Unnamed: 0,c.name,centrality
750,Tyrion-Lannister,2682.658333
742,Sansa-Stark,2495.428571
736,Robb-Stark,1296.169048
656,Eddard-Stark,1058.45
751,Tywin-Lannister,929.833333


In [23]:
query = """\
CALL algo.betweenness.stream("Character", "INTERACTS1")
YIELD nodeId, centrality
MATCH (c:Character) WHERE ID(c) = nodeId
WITH c, centrality, [(c)-[r:INTERACTS1]-(other) | {character: other.name, weight: r.weight}] AS interactions
RETURN c.name, centrality, apoc.coll.sum([i in interactions | i.weight]) AS totalInteractions
"""

with driver.session() as session:
    df = pd.DataFrame([dict(record) for record in session.run(query)])  

In [27]:
df.sort_values(by=["centrality"], ascending=False).head(10)

Unnamed: 0,c.name,centrality,totalInteractions
750,Tyrion-Lannister,2682.658333,650.0
742,Sansa-Stark,2495.428571,545.0
736,Robb-Stark,1296.169048,516.0
656,Eddard-Stark,1058.45,1284.0
751,Tywin-Lannister,929.833333,181.0
738,Robert-Baratheon,792.791667,941.0
693,Jon-Snow,790.166667,784.0
690,Joffrey-Baratheon,537.45,422.0
732,Renly-Baratheon,446.308333,186.0
683,Jaime-Lannister,389.119048,241.0


In [26]:
df.sort_values(by=["totalInteractions"], ascending=False).head(10)

Unnamed: 0,c.name,centrality,totalInteractions
656,Eddard-Stark,1058.45,1284.0
738,Robert-Baratheon,792.791667,941.0
693,Jon-Snow,790.166667,784.0
750,Tyrion-Lannister,2682.658333,650.0
742,Sansa-Stark,2495.428571,545.0
632,Bran-Stark,22.5,531.0
636,Catelyn-Stark,172.042857,520.0
736,Robb-Stark,1296.169048,516.0
646,Daenerys-Targaryen,160.005952,443.0
623,Arya-Stark,0.0,430.0


## Storing betweenness centrality

Although the betweenness centrality algorithm runs very quickly on this dataset we wouldn’t usually be running this types of algorithms in the normal request/response flow of a web/mobile app. Instead of that we can store the result of the calculation as a property on the node and then refer to it in future queries.

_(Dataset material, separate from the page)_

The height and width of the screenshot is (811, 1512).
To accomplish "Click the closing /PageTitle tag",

Each of the algorithms has a variant that saves its output to the database rather than returning a stream. Let’s run the betweenness centrality algorithm and store the result as a property named `book1BetweennessCentrality`:

In [30]:
query = """\
CALL algo.betweenness("Character", "INTERACTS1", {writeProperty: "book1BetweennessCentrality"})
"""
with driver.session() as session:
    session.run(query)

We can write the following query to find the most influential characters:

In [31]:
query = """\
MATCH (c:Character)
RETURN c.name, c.book1BetweennessCentrality AS centrality
"""

with driver.session() as session:
    df = pd.DataFrame([dict(record) for record in session.run(query)])  

In [33]:
df.sort_values(by=["centrality"], ascending=False).head()

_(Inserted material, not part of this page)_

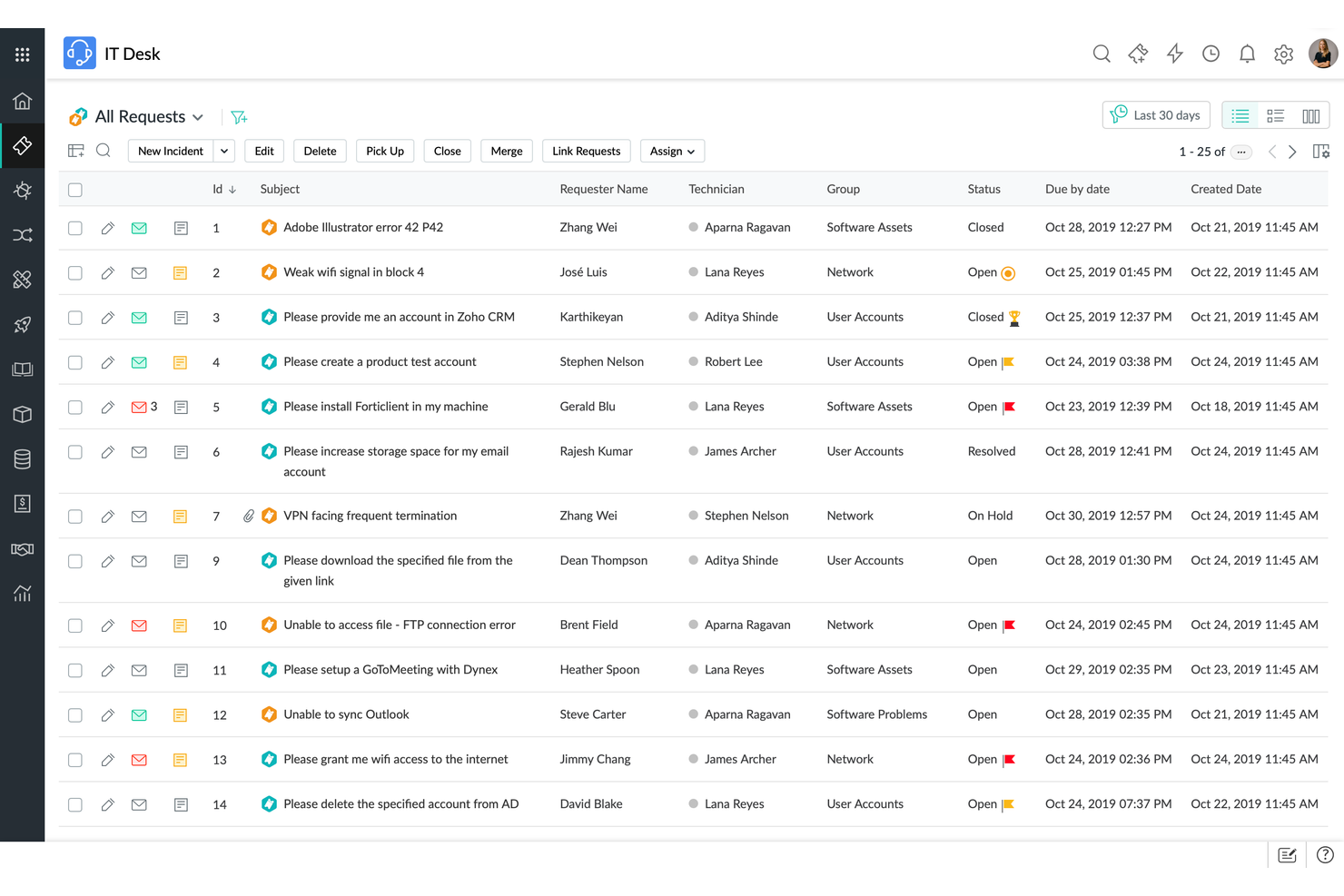This screenshot has height=896, width=1344.
Task: Expand the All Requests view selector
Action: [x=199, y=116]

Unnamed: 0,c.name,centrality
750,Tyrion-Lannister,2682.658333
742,Sansa-Stark,2495.428571
736,Robb-Stark,1296.169048
656,Eddard-Stark,1058.45
751,Tywin-Lannister,929.833333


## Exercise: Betweenness Centrality for books 2-5

Now we want to calculate the betweenness centrality for the other books in the series and store the results in the database.

* Write queries that call algo.betweenness for the INTERACTS2, INTERACTS3, and INTERACTS45 relationship types.

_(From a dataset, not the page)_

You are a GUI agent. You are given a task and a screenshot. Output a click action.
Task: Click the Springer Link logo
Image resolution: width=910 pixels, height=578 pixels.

After you’ve done that see if you can write queries to answer the following questions:

* Which character had the biggest increase in influence from book 1 to 5?

Wh* ich character had the biggest decrease?

Bonus question:

* Which characters who were in the top 10 influencers in book 1 are also in the top 10 influencers in book 5?